[Screenshot grounding data]
--- START ---

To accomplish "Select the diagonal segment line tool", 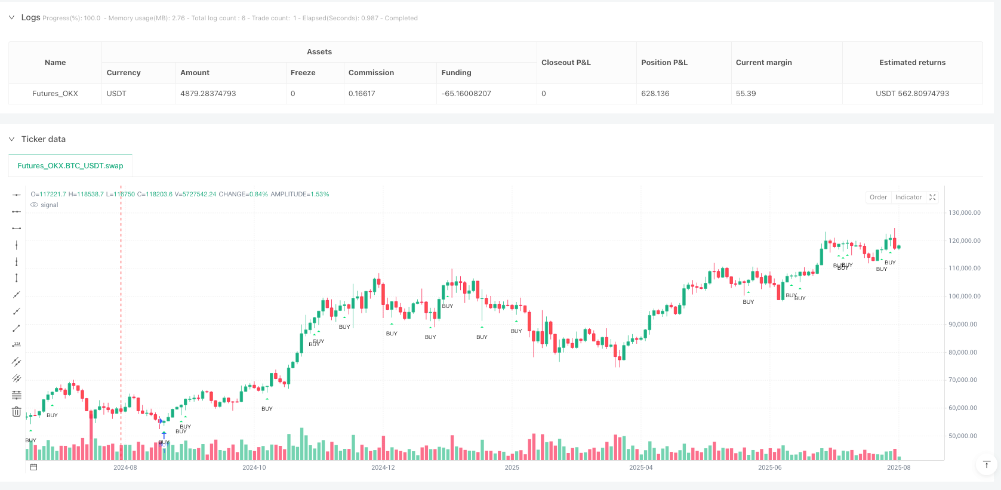I will click(17, 328).
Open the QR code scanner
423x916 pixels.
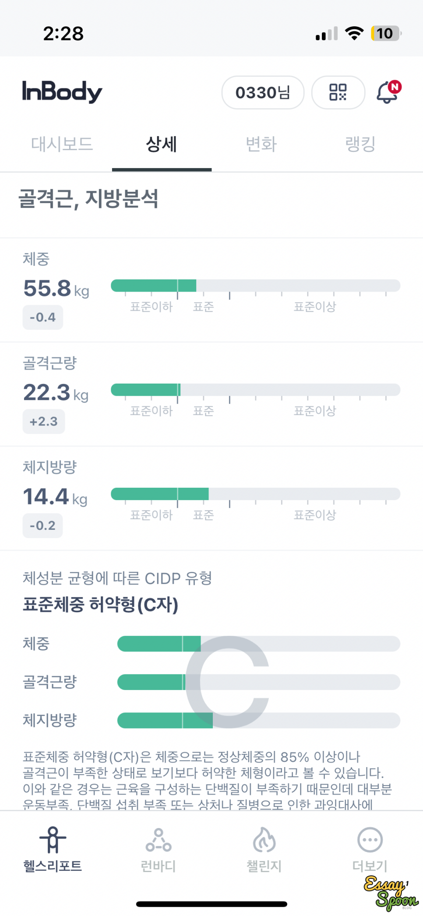(x=338, y=92)
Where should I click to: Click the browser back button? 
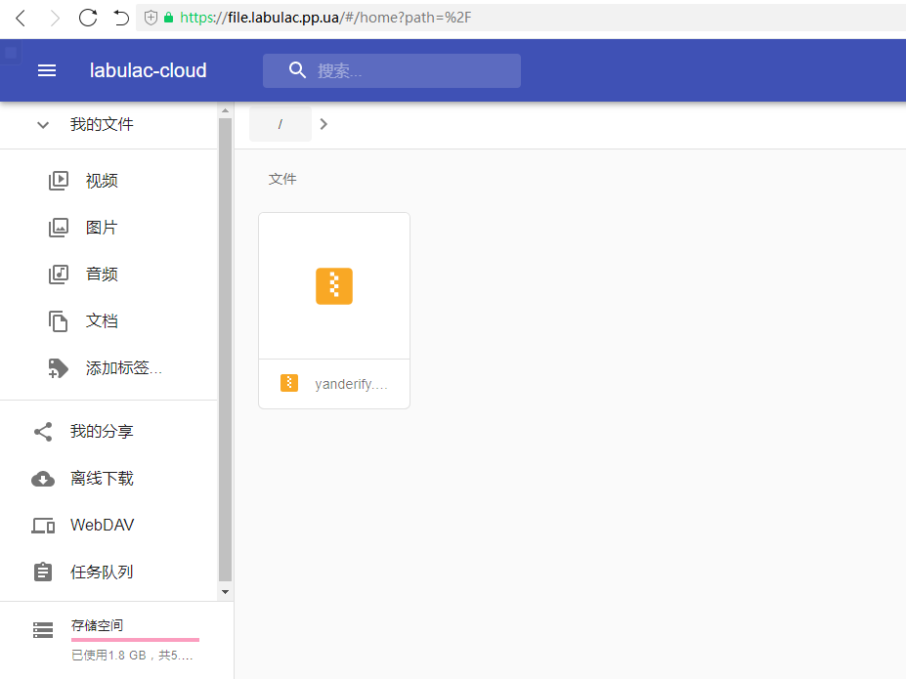pos(22,18)
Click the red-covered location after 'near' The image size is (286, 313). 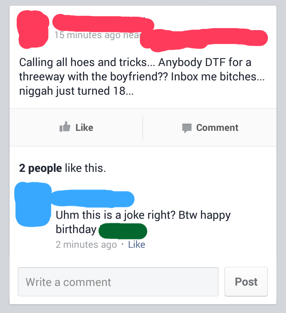204,39
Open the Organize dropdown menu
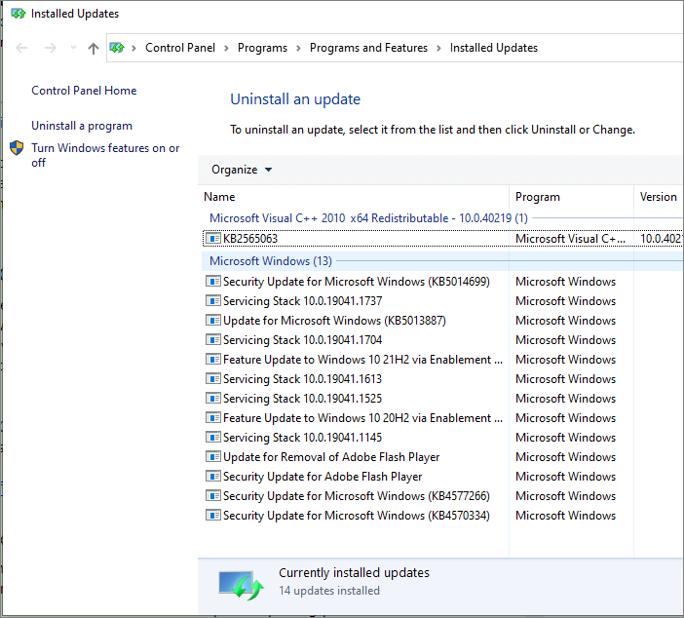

--- END ---

TASK PROMPT
Only the number is needed. Say how many lines of the entries contain "Open".

YOUR SOLUTION
2